Segment Start: Material for this task
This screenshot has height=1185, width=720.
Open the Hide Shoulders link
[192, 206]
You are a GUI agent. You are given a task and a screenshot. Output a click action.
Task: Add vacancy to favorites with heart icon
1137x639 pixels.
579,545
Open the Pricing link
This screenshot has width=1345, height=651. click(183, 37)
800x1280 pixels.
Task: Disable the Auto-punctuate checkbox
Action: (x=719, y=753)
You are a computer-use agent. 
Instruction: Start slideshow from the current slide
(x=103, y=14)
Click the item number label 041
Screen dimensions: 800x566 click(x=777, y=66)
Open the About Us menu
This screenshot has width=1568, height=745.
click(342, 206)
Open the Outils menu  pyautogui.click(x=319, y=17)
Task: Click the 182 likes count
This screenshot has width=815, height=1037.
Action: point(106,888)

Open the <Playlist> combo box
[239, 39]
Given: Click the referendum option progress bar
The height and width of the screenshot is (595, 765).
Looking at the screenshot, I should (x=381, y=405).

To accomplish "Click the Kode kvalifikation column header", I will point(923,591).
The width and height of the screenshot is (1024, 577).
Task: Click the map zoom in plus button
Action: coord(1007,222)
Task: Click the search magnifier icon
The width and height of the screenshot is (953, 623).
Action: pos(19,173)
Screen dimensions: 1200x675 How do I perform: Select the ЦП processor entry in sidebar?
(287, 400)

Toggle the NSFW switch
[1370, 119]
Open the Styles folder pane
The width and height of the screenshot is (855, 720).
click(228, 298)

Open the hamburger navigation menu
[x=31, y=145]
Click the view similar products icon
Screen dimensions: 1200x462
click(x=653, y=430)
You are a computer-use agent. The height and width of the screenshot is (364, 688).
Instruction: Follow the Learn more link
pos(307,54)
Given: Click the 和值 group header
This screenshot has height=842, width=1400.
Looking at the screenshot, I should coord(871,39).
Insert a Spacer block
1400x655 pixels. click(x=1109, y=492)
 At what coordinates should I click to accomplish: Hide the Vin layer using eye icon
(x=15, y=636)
Segment End: Material for this task
State how many lines of the data above contain the string "computer", leaving out everything but the number.

2